**INSTRUCTIONS FOR THE TASK**
Return the entries in full, exactly as written.

**INPUT FOR THIS TASK**
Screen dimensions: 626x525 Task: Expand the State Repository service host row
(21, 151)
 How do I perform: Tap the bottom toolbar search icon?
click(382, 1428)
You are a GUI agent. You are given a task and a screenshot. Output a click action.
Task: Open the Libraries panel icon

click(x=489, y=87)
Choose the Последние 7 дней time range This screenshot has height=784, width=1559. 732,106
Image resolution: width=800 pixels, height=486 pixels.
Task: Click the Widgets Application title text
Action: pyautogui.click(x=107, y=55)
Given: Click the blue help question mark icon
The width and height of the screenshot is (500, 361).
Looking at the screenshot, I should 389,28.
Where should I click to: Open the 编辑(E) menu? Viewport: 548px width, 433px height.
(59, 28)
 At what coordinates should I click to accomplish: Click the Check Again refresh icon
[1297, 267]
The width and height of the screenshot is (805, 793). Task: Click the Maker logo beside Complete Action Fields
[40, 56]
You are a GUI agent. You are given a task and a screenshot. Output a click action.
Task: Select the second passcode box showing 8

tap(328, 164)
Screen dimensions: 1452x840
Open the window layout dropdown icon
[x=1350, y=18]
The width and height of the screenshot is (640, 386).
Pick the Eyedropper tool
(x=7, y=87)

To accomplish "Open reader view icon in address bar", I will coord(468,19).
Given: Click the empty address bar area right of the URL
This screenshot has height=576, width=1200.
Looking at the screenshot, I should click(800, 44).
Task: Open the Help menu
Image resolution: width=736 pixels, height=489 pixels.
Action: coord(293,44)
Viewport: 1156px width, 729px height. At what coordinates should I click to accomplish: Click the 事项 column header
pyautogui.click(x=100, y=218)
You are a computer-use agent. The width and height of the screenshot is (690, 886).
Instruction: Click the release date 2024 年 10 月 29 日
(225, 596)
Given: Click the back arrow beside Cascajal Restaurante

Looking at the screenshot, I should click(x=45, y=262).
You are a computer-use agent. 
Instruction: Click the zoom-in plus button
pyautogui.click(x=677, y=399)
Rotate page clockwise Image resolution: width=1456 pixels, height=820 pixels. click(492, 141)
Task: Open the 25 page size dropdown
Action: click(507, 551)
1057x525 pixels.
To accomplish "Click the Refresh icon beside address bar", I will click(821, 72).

**EXERCISE RESULT**
Screen dimensions: 626x525 Task: Expand the State Repository service host row
(21, 151)
 How do I perform: Tap the bottom toolbar search icon?
click(382, 1428)
You are a GUI agent. You are given a task and a screenshot. Output a click action.
Task: Open the Libraries panel icon

click(x=489, y=87)
Choose the Последние 7 дней time range This screenshot has height=784, width=1559. 732,106
Image resolution: width=800 pixels, height=486 pixels.
Task: Click the Widgets Application title text
Action: pyautogui.click(x=107, y=55)
Given: Click the blue help question mark icon
The width and height of the screenshot is (500, 361).
Looking at the screenshot, I should 389,28.
Where should I click to: Open the 编辑(E) menu? Viewport: 548px width, 433px height.
(59, 28)
 At what coordinates should I click to accomplish: Click the Check Again refresh icon
[1297, 267]
The width and height of the screenshot is (805, 793). Task: Click the Maker logo beside Complete Action Fields
[40, 56]
You are a GUI agent. You are given a task and a screenshot. Output a click action.
Task: Select the second passcode box showing 8

tap(328, 164)
Screen dimensions: 1452x840
Open the window layout dropdown icon
[x=1350, y=18]
The width and height of the screenshot is (640, 386).
Pick the Eyedropper tool
(x=7, y=87)

To accomplish "Open reader view icon in address bar", I will coord(468,19).
Given: Click the empty address bar area right of the URL
This screenshot has height=576, width=1200.
Looking at the screenshot, I should click(800, 44).
Task: Open the Help menu
Image resolution: width=736 pixels, height=489 pixels.
Action: coord(293,44)
Viewport: 1156px width, 729px height. At what coordinates should I click to accomplish: Click the 事项 column header
pyautogui.click(x=100, y=218)
You are a computer-use agent. The width and height of the screenshot is (690, 886).
Instruction: Click the release date 2024 年 10 月 29 日
(225, 596)
Given: Click the back arrow beside Cascajal Restaurante

Looking at the screenshot, I should click(x=45, y=262).
You are a computer-use agent. 
Instruction: Click the zoom-in plus button
pyautogui.click(x=677, y=399)
Rotate page clockwise Image resolution: width=1456 pixels, height=820 pixels. click(492, 141)
Task: Open the 25 page size dropdown
Action: click(507, 551)
1057x525 pixels.
To accomplish "Click the Refresh icon beside address bar", I will click(821, 72).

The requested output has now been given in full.